Material provided: Begin

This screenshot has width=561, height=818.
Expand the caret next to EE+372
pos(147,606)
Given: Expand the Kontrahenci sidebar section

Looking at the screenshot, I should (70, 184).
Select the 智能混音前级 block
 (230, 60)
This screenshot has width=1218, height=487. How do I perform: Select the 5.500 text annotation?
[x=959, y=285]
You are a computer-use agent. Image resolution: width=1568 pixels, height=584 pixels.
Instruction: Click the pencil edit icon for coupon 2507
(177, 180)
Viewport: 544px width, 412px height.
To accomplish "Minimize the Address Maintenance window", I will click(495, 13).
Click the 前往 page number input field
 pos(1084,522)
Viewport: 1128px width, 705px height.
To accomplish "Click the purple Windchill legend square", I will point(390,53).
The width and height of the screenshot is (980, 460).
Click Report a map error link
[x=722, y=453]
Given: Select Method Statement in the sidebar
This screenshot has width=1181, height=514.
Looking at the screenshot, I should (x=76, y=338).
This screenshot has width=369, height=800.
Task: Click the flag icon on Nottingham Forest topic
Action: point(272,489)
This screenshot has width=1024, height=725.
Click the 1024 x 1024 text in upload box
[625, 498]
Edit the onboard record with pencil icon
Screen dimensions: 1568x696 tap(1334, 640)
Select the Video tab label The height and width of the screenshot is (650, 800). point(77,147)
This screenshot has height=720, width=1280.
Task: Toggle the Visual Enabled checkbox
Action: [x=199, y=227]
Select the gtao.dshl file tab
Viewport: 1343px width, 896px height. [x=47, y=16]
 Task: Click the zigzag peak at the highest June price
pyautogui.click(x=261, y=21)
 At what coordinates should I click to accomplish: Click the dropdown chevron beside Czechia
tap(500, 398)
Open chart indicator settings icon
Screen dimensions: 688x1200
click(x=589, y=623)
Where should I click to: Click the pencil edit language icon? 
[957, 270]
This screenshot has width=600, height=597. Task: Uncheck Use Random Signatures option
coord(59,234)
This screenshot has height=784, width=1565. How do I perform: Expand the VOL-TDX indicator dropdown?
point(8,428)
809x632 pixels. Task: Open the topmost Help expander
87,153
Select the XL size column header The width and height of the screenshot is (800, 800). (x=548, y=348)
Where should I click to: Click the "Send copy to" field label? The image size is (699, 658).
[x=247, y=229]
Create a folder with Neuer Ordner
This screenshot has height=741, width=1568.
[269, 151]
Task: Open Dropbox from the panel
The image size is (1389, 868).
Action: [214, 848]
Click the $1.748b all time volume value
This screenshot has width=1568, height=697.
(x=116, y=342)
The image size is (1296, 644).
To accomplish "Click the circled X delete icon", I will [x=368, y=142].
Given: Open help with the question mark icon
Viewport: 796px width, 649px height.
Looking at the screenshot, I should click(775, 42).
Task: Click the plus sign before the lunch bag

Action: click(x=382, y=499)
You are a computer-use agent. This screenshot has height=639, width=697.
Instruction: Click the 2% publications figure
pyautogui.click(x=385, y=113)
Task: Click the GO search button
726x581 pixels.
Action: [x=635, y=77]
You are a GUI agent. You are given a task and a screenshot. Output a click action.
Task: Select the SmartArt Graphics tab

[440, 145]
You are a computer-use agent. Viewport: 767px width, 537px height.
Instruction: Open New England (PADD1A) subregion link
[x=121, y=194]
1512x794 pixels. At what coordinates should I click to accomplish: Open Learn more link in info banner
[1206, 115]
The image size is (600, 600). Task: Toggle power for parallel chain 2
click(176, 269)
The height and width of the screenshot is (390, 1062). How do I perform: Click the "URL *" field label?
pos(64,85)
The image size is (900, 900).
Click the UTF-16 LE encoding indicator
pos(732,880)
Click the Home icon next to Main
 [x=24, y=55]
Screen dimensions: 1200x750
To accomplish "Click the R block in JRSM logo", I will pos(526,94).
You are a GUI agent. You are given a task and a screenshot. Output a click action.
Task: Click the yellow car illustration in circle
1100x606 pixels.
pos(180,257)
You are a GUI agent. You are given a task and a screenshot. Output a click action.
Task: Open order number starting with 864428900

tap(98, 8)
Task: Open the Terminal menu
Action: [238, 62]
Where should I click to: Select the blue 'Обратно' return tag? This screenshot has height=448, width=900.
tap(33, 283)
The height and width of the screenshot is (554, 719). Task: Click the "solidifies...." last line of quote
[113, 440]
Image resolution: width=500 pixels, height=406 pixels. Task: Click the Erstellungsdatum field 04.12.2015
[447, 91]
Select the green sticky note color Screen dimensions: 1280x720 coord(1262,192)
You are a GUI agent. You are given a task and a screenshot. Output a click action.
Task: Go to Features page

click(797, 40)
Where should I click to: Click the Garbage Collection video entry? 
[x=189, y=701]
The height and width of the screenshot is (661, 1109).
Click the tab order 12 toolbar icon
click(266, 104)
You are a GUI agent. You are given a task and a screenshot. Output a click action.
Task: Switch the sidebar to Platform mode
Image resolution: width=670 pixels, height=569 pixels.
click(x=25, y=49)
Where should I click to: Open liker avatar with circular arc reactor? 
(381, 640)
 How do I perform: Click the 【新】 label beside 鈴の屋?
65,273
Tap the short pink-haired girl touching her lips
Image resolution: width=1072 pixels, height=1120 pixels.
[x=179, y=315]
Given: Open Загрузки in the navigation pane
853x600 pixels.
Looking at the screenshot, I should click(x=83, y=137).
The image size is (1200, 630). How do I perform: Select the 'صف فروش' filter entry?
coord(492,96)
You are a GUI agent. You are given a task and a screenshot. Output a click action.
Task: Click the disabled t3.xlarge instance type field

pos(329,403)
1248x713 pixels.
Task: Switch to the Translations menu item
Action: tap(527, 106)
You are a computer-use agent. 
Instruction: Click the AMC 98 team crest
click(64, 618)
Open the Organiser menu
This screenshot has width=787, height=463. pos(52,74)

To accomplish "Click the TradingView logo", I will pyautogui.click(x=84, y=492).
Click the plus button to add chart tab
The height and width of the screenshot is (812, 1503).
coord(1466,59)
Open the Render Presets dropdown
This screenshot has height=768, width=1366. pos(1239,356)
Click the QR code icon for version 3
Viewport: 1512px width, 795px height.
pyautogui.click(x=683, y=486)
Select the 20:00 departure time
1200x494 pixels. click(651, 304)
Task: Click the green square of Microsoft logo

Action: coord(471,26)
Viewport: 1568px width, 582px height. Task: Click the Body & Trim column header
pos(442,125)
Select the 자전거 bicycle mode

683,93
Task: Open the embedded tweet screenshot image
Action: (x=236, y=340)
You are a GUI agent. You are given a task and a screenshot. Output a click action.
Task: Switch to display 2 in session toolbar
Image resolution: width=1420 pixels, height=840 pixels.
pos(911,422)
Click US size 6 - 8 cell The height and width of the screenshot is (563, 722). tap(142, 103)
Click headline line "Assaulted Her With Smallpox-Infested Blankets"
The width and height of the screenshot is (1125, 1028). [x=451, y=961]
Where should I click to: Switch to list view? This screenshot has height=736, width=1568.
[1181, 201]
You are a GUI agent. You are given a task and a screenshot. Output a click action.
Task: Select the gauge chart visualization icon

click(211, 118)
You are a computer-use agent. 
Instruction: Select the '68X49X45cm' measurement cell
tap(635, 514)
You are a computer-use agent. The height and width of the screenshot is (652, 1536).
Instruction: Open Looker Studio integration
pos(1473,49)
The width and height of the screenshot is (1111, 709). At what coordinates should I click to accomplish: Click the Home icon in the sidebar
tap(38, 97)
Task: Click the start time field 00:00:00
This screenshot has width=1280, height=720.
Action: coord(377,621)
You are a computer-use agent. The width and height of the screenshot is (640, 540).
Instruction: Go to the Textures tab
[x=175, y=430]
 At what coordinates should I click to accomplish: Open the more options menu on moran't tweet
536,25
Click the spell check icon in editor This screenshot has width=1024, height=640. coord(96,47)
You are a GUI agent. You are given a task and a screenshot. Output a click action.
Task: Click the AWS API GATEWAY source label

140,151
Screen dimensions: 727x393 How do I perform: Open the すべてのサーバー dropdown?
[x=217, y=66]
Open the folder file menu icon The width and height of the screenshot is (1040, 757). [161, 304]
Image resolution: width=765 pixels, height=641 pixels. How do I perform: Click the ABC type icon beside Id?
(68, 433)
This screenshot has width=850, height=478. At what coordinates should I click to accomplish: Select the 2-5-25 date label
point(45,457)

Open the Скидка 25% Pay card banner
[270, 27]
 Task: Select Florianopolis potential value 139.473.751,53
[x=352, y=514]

Material provided: End

◆ What to produce
Return only the lines between the one holding "This screenshot has width=600, height=597." and the one holding "Select the XL", inclusive, exactly as they appear above.

◆ Exercise response
This screenshot has width=600, height=597. Task: Uncheck Use Random Signatures option
coord(59,234)
This screenshot has height=784, width=1565. How do I perform: Expand the VOL-TDX indicator dropdown?
point(8,428)
809x632 pixels. Task: Open the topmost Help expander
87,153
Select the XL size column header The width and height of the screenshot is (800, 800). (x=548, y=348)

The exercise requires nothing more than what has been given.